Monday, November 2, 2009

"I'm very religious"

Warning: downpost this post includes transcripts of several "that of God" moments uttered by a drunk, disappointed home team football fan on a Metro bus. That means the language is frank and probably not to your liking. It is recorded verbatim. Thank you in advance for any prayers you may offer for the soul who uttered them. RantWoman is certain he needs them and may even still have a hangover that would benefit from praying over too.

Once upon a time a long time ago, RantWoman was at a Pendle Hill on the Road workshop at our Meeting. The task of the moment was something like charades. One Friend was to start something in silence and other Friends were to join in as they discerned a pattern.

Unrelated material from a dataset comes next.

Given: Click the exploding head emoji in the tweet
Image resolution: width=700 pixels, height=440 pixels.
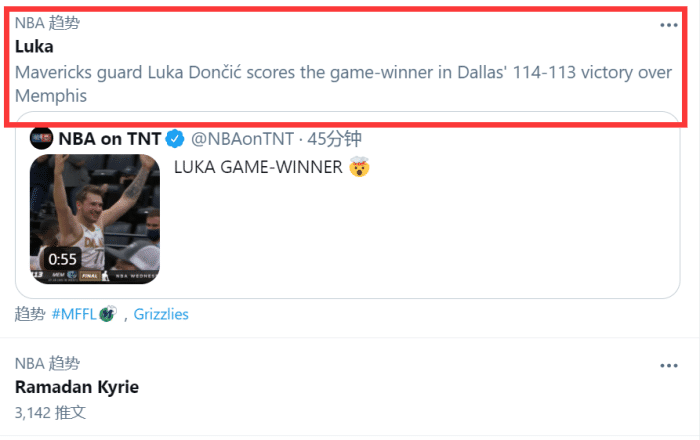Looking at the screenshot, I should click(x=359, y=167).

The first Friend simply found a chair and sat silently facing forward. At the end of the exercise she said she had INTENDED to be at Meeting for Worship. However, several other Friends besides RantWoman were led toward bus-themed participation. RantWoman does not remember exactly all the visuals but the cumulative effect was quite stunning.

Much as RantWoman appreciated the tableau that resulted, RantWoman is chagrined to have misrouted the first Friend's intended expression of her deep appreciation for Meeting for Worship. Unfortunately, RantWoman too frequently finds bus travel and worship bleeding back and forth in her head. RantWoman's experience is that public transit is rich with opportunities to scour all available evidence for even the faintest signs of "that of God" within some or another fellow passenger. Transit life also is rich with reminders of why anyone would pray, rich with reminders to be grateful to have only one's own problems, and incidentally rich in opportunities for linguistic research and intercultural appreciation, er intervention.

As an aside, Dear Friend sometimes treats all the peculiarities of bus travel like a personal conspiracy against him by the forces of nature. Maybe it is the praying, but RantWoman can never quite summon enough energy even to wade into conspiracy theories.

On the other hand, one of these days RantWoman is quite sure she is going to go all "testimony on equality" on some apparently able-bodied guy from another culture who is not only refusing to move for a random older person but even making his own wife and children stand.

Then there are sports fans. RantWoman knows there are Quaker sports fans, god love 'em. RantWoman herself is PROFOUNDLY sports-challenged at best, and best usually is someplace besides on a bus full of fans in any state of fandom.

A couple weeks ago, RantWoman departed from her Meeting's Year of Discernment retreat and got on a bus downtown. RantWoman was all full of warm and kindly feelings of enhanced community and work nicely done. The rest of the bus was full of football fans. There were a few fans of the guest team; a lot of the bus was really dejected home team fans despairing of an inglorious drubbing.

The bus was full. RantWoman does not remember whether Ambassador Thwack was doing escort duties. RantWoman does remember sinking gratefully into a seat near the front and not even trying to peer toward options further back.

Sometime after RantWoman got on, two young women got on. The first one headed back to find a seat; the second paid and then asked her partner "Honey, do you want your transfer?" About the time the second one took her seat, one of the drunk fans sitting by the window with a buddy on the aisle intoned "Fucking Dykes." A nice young man across the aisle suggested that was inappropriate language. Drunk fan said not to judge, "I'm very religious." The second young man said "you're very drunk."

RantWoman confesses, she is quite unsure any religion she knows of would sanction the phrase "Fucking Dykes." RantWoman does not remember any more conversational high points but does remember a multi-faith kvetch of appreciation when Drunk Fan and his seatmate got off the bus. He may have been "very religious." Perhaps it is good others on the bus were more so.